AIMS: Patients suffering from out-of-hospital cardiac arrest (OHCA) are frequently transported to the closest hospital. Percutaneous coronary intervention (PCI) is often indicated following OHCA. This study's primary objective was to determine the association between being transported to a PCI-capable hospital and survival to discharge for patients with OHCA. The additional delay to hospital arrival which could offset a potential increase in survival associated with being transported to a PCI-capable center was also evaluated. METHODS: This study used a registry of OHCA in Montreal, Canada. Adult patients transported to a hospital following a non-traumatic OHCA were included. Hospitals were dichotomized based on whether PCI was available on-site or not. The effect of hospital type on survival to discharge was assessed using a multivariable logistic regression.
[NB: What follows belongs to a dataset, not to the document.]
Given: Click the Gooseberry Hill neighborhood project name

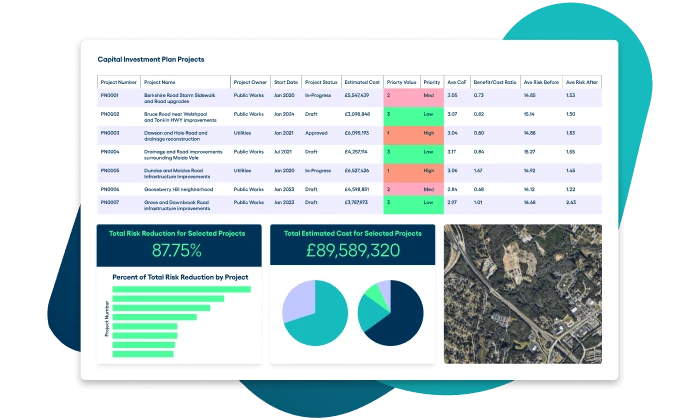Looking at the screenshot, I should (x=178, y=189).
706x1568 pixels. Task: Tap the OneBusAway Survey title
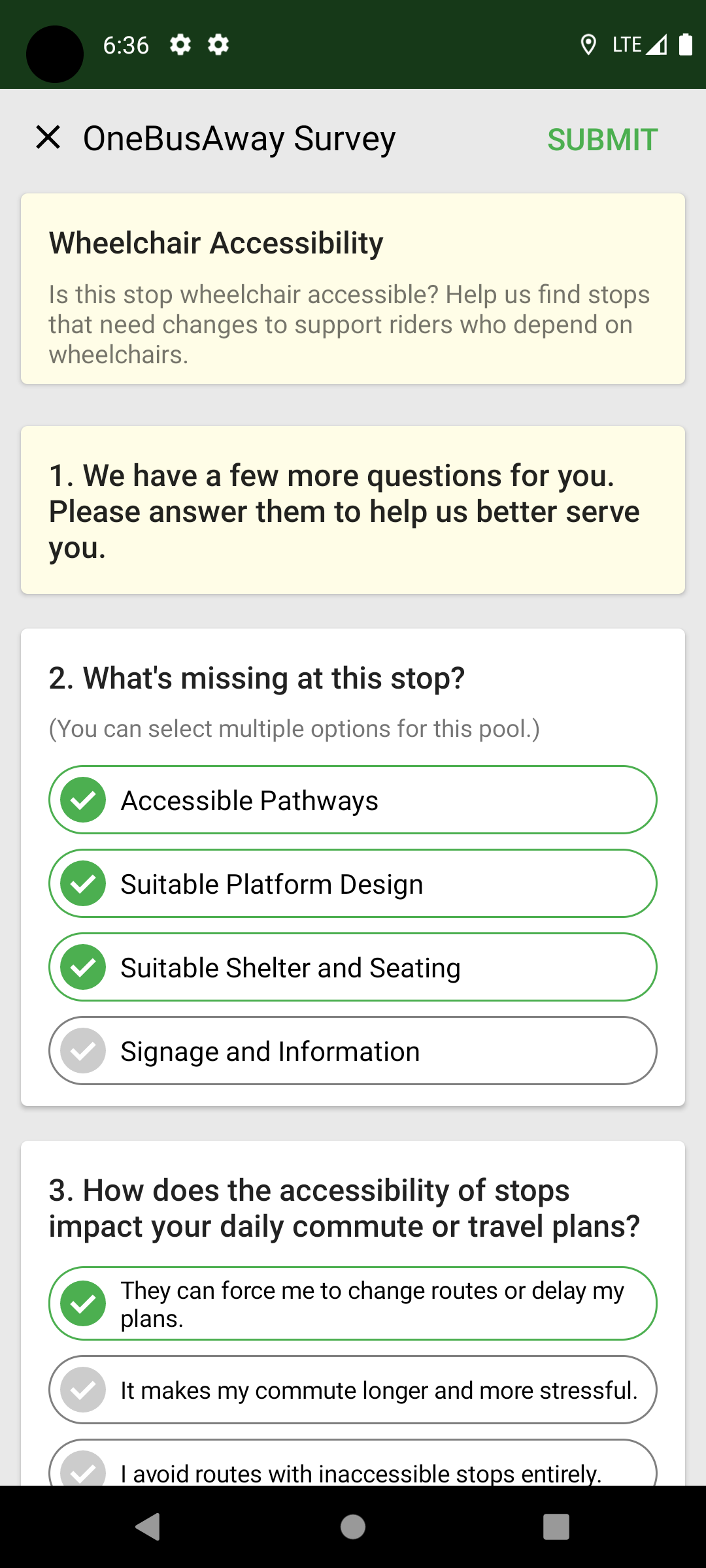point(239,139)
The added prehospital delay which could offset the increase in survival associated with being transported to a PCI-capable center was calculated using that regression. RESULTS: A total of 4922 patients were included, of whom 2389 (48%) were transported to a PCI-capable hospital and 2533 (52%) to a non-PCI-capable hospital. There was an association between being transported to a PCI-capable center and survival to discharge (adjusted odds ratio = 1.60 [95% confidence interval 1.25-2.05], p < .001). Increasing the delay from call to hospital arrival by 14.0 min would offset the potential benefit of being transported to a PCI-capable center. CONCLUSIONS: It could be advantageous to redirect patients suffering from OHCA patients to PCI-capable centers if the resulting expected delay is of less than 14 min.